Based on these results, we recommend stripping buffer formulations that provide stringent removal of immunoreagents but without SDS or elevated temperatures. We anticipate that alternative formulations can be sought that retain immobilized target on BMPA hydrogels for a greater number of immunoprobing rounds, thus facilitating detection of lower-abundance proteins.
Understanding the role of molecular mass in protein loss
As a next step, we sought to understand the behaviour of protein loss with protein species of different molecular mass. Previous studies have reported that the photocapture efficiency of benzophenone varies with the molecular mass of each immobilized target protein species. Photocapture efficiencies of 75.2%, 93.1% and 97.5% were reported for trypsin inhibitor (TI, 20.1 kDa), ovalbumin (OVA, 42.7 kDa), and beta-galactosidase (116 kDa) respectively17. As a result, we hypothesized that the final protein fluorescence signal plateau would also vary in a size-dependent manner, with the smallest proteins experiencing the largest loss (corresponding to the lowest photocapture efficiency), and the largest proteins experiencing the smallest loss (corresponding to the largest photocapture efficiency).

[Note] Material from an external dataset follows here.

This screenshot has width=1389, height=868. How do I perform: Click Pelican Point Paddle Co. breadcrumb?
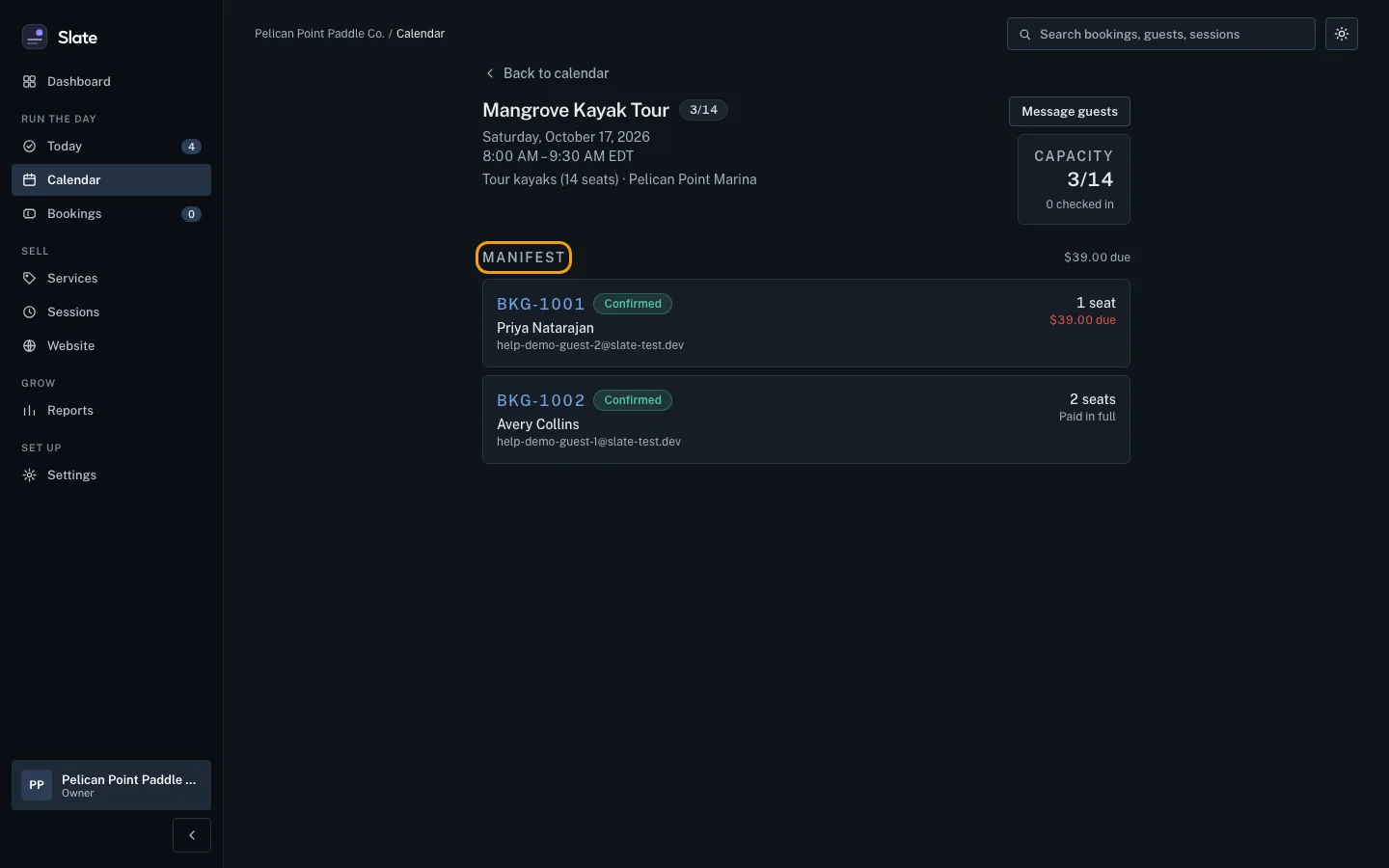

We fabricated BMPA hydrogels with immobilized protein, consisting of either fluorescently labeled OVA or TI, and performed stripping experiments identical to those performed with RNase. Once again, each protein species had triplicate gels that functioned as either the photobleaching control or as the treatment group.
Our results suggest that protein molecular mass is not a significant factor in protein loss (see Fig. 5). Although RNase, the smallest protein, has the greatest amount of protein loss, the trends in protein loss do not correlate with the molecular masses of the other two proteins, OVA and TI (see Table 1).
Table 1.
To reconcile this discrepancy, we first note that proteins immobilized in the BMPA hydrogels were incubated in a solution of 2% BSA/TBST prior to UV photocapture via benzophenone. However, previous studies of benzophenone photocapture efficiency utilized SDS to denature proteins prior to UV irradiation17. We expect that when proteins are denatured, benzophenone moieties have access to most of the amino acid residues in the peptide chain, from which hydrogen atoms can be abstracted for photocapture21. Although benzophenone does demonstrate residue-specific preferences during photocapture21, we can nevertheless assume that, to a first approximation, photocapture efficiency scales with the amount of abstractable hydrogen atoms that are accessible to the benzophenone moiety. We further know that all amino acid residues in a peptide chain possess at least one abstractable hydrogen group (i.e., at minimum, the alpha carbon)21. Thus, under denaturing conditions, we expect that photocapture efficiencies scale with the size of the protein.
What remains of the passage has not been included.